Quoth Tony Earnshaw on Tue, Feb 15, 2000:
> > if $message_headers matches
> > "${lookup {${mask:$sender_host_address/24}} dbm {/var/mail/blocked/nets}
> > ${value}{nevernevernever}}"
> > then ...
>
> The following seems to work for the domain entries _without_ changing
> the basic flat file at all (Vadim said it couldn't be done).
Well, here you are dependent on $sender_host_address (or
$sender_address_domain). It is more useful to look at the hosts
which relayed the message, as specified in the Received: headers,
without any dependency on the originating host or domain. The
host can be any host on the Net, and the domain is usually faked.
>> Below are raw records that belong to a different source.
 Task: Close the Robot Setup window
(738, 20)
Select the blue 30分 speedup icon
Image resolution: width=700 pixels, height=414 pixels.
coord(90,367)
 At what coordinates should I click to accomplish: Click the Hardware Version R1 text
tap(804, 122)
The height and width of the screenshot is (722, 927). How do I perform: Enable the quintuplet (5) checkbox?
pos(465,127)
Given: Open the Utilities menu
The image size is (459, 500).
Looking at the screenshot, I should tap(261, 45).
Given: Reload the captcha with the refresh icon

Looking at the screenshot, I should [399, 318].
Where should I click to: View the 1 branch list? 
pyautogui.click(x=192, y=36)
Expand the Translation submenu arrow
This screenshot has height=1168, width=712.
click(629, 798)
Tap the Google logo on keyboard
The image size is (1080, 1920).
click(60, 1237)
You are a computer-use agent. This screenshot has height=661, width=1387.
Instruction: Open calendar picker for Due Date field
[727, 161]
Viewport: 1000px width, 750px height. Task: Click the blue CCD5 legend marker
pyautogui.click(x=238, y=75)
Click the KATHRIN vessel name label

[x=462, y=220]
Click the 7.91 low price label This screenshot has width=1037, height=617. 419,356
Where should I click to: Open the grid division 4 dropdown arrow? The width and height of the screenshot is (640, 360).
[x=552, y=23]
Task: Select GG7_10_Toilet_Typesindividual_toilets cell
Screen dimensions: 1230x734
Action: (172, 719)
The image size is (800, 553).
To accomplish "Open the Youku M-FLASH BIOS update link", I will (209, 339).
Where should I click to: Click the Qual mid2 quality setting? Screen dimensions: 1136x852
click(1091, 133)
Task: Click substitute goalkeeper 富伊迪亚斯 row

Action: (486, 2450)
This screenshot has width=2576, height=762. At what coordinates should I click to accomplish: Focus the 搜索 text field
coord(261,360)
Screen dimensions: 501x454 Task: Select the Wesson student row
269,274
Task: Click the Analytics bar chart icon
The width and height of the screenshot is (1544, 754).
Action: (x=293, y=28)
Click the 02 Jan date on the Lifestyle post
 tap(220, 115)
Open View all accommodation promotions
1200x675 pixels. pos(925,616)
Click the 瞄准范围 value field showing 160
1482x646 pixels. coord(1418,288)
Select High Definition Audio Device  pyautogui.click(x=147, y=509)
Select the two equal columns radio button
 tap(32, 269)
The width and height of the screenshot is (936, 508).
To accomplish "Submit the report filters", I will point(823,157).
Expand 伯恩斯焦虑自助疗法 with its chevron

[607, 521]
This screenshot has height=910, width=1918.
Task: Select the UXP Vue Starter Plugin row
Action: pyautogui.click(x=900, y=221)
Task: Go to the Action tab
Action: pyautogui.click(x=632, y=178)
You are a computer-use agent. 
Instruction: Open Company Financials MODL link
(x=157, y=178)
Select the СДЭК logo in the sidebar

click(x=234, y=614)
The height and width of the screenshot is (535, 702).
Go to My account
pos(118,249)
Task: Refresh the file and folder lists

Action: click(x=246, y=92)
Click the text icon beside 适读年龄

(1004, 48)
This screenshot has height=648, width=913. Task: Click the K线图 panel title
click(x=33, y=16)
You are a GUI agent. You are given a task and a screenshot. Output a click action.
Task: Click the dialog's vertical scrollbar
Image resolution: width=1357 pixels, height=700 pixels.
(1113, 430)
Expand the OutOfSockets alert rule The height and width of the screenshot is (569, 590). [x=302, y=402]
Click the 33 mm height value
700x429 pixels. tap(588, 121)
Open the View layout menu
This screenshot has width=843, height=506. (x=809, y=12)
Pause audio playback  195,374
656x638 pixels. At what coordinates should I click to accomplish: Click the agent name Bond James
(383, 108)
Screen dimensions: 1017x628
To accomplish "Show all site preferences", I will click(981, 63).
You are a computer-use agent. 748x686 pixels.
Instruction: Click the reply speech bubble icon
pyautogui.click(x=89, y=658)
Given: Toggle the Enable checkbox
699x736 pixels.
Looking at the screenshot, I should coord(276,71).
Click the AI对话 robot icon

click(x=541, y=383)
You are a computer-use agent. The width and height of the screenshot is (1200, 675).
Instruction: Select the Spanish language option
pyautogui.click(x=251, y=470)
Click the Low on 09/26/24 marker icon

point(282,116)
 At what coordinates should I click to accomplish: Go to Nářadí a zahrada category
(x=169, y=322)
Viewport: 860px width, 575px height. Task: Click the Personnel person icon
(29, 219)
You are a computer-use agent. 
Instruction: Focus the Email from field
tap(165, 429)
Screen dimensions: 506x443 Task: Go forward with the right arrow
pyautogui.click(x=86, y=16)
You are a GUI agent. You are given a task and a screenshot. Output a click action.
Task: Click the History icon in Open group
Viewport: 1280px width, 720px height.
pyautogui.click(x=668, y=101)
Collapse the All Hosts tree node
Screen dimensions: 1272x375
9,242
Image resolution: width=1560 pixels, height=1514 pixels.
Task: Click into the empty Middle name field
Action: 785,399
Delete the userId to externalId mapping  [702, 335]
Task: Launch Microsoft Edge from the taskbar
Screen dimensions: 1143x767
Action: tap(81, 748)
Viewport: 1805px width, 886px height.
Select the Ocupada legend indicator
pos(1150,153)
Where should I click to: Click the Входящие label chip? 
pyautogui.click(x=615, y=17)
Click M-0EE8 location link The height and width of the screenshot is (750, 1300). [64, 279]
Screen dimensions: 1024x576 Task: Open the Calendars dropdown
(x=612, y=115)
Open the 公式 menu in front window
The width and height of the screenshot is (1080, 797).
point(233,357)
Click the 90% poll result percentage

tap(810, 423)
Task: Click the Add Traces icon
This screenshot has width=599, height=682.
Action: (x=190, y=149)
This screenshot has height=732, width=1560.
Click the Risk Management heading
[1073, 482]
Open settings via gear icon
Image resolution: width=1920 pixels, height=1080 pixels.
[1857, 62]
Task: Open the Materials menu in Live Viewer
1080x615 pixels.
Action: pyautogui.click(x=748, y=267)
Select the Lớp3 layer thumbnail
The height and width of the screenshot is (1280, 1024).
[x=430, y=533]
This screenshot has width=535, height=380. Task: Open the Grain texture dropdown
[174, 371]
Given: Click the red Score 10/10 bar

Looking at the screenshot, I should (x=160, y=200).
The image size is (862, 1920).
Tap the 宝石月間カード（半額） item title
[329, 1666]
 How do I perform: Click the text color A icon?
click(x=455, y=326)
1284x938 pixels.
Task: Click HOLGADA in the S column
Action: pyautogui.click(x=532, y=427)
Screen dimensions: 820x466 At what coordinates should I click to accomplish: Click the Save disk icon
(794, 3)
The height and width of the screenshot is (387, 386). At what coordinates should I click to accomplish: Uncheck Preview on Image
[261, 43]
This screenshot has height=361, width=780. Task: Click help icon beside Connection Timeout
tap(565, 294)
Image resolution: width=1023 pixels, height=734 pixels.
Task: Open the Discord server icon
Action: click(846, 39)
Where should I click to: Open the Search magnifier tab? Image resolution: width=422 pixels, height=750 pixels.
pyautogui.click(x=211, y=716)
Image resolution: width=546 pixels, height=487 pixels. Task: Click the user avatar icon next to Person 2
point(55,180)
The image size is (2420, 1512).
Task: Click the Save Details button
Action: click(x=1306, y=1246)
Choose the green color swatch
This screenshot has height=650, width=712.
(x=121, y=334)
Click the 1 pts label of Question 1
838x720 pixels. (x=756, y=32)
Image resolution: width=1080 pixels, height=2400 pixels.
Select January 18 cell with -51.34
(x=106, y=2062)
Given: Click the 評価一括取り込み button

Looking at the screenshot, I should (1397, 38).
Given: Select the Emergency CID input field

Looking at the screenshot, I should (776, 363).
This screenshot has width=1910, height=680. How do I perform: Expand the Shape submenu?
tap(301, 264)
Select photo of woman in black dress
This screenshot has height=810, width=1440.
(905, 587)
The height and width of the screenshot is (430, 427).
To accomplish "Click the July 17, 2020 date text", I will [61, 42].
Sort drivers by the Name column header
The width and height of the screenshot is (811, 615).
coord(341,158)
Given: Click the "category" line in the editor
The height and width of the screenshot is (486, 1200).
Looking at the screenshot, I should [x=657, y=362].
> if ($message_headers contains "Received: from mail.MSExchange.nl" or
> $message_headers contains "Received: from server1.fallbck.net" or
> $message_headers contains "Received: from server2.fallback.net")
> then if
> $message_headers matches "${lookup {$sender_address_domain}
> partial-dbm* {/var/mail/blocked/vortex.db} {$sender_address_domain}}"
> then
> log "$tod_log $message_id SPAM-X-UIDL: sender=$sender_address \
> subject=$header_subject: recipients_count=$recipients_count \
> recipients=$header_to"
> save /var/mail/blocked/cesspit/thspam
> endif
> endif
Ahem, you're trying to see whether messages from the sender
address domain appearing in vortex.db have the said sender
address domain in the headers? If you only care of the sender,
you could do something like:
if "${lookup{$sender_address_domain}partial-dbm*{/var/mail/blocked/vortex.db}{yes}}" is "yes" then
log blah blah
save blah blah
endif
If you're trying to check $sender_address_domain, just check it
without looking at the headers.
But from what I understood, you were trying to block the message
if it was relayed through a blackholed host, not only if it was
sent from one.
Vadik.
--
Real software engineers don't debug programs, they verify correctness.
This process doesn't necessarily involve execution of anything on a
computer, except perhaps a Correctness Verification Aid package.